Segundo o quilombola, “a empresa se implantou dentro do território, não fez estudo de componentes, além de causar impactos ambientais”. “Depois que a gente resolveu retomar o nosso território, eles contrataram essa empresa de segurança. Aí quando a gente passa pela estrada a vai lá na delegacia e registra boletim dizendo que a gente está furtando dendê”.
“A empresa tem obrigação de compensar pelos danos ambientais que causou, mas infelizmente nunca fez isso, por isso a gente resolveu, como forma de compensação, extrair o fruto do dendê e comercializar para investir nas comunidades, em benefício da população tradicional”.
Outro lado
Em nota, a BBF defende que a fazenda teria sido invadida e que registrou, somente na última semana nove ocorrências na delegacia de Polícia.

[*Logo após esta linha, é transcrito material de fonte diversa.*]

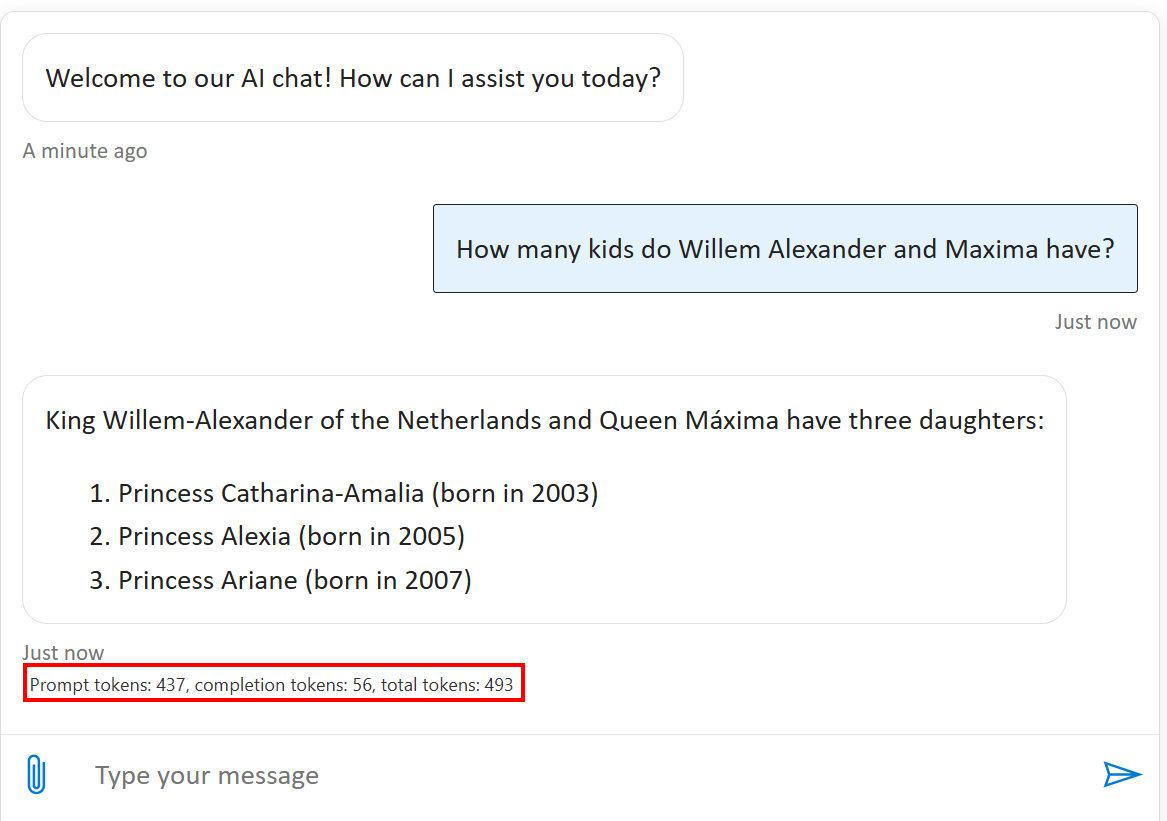
Task: Click the paperclip attach file icon
Action: click(x=36, y=775)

“A área em questão possui ação de interdito proibitório em favor da BBF desde julho de 2022 e proíbe judicialmente a presença e/ou aproximação de quilombolas e indígenas no local, em decisão da Justiça com a presença dos envolvidos e lideranças das comunidades. Houve concordância e assinatura do termo judicial em questão. Porém a decisão judicial não é respeitada e as invasões, roubos, furtos, ameaças, incêndios criminosos, desmatamentos e agressões contra trabalhadores continuam ocorrendo”, afirma a empresa.
A BBF ressaltou, ainda, que já registrou mais de 750 boletins de ocorrência contra moradores da região e disse que “acredita no poder público e continua com seu propósito de gerar empregos e renda no estado e mesmo com a situação crítica enfrentada segue garantindo a manutenção dos mais de 5 mil empregos diretos e 18 mil empregos indiretos gerados no Pará”.
Procurada, a empresa não comentou sobre a presença de veículo, equipamentos e pessoal do empreendimento junto aos policiais na ação de domingo (16).